◆ Dataset content:
::::
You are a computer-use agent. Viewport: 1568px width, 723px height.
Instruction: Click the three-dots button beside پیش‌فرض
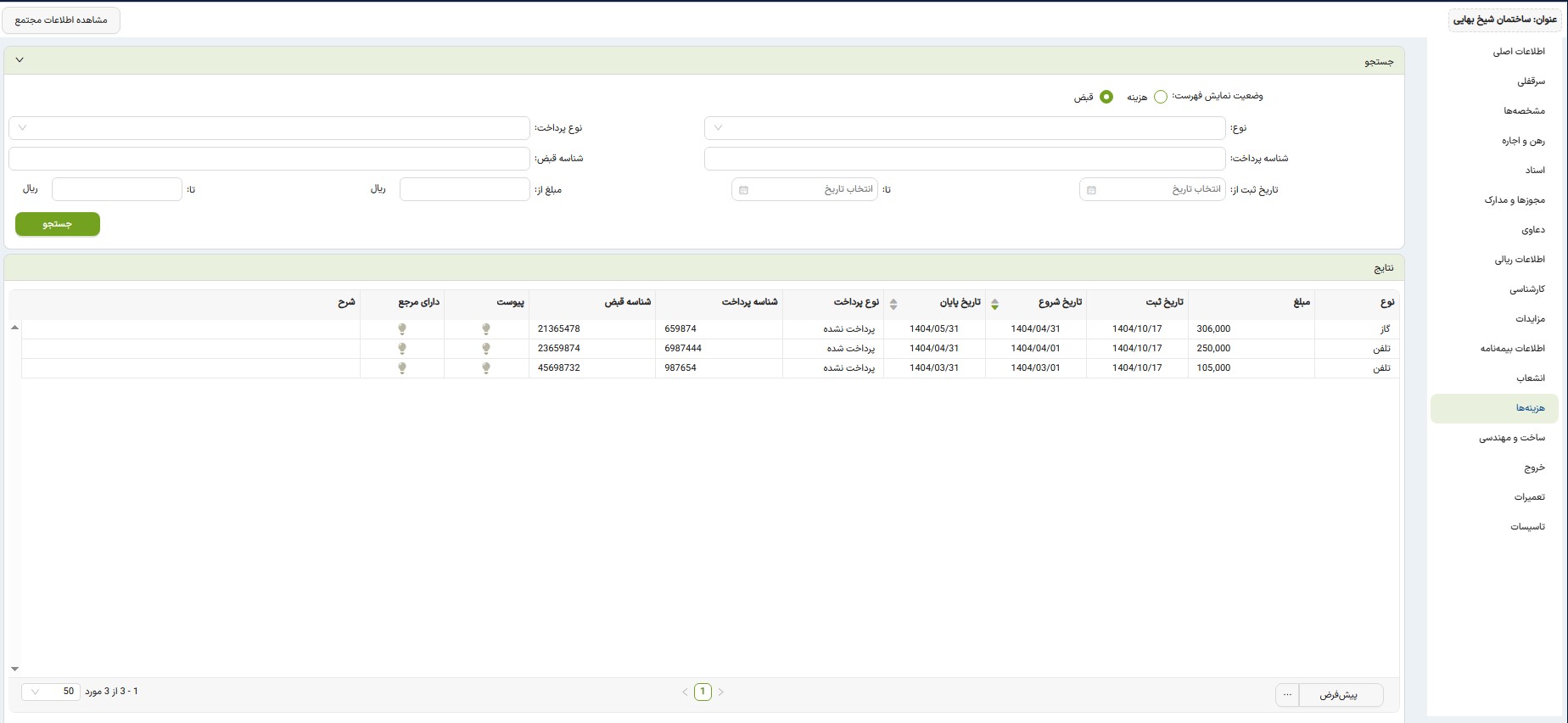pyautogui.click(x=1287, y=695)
::::
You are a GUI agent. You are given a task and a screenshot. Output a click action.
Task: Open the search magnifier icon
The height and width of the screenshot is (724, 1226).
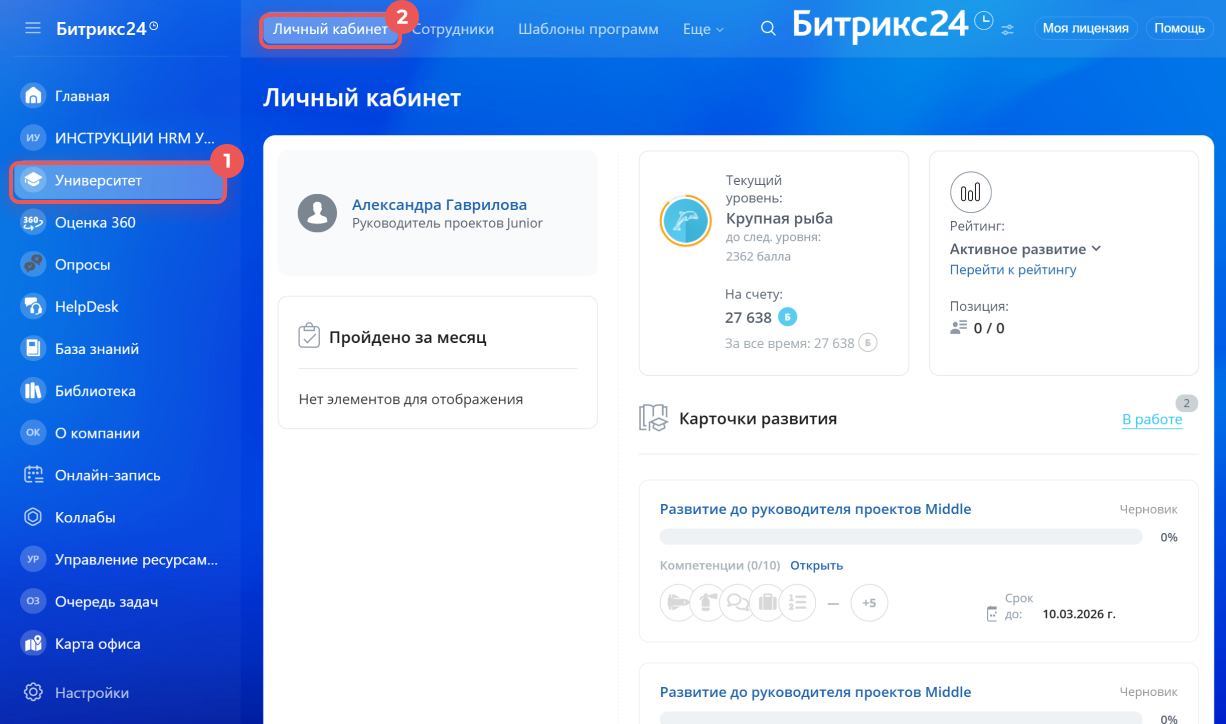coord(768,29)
::::
◆ Problem:
Lines holding "agent": count them across the data and reply with the number alone.

◆ Task answer:
2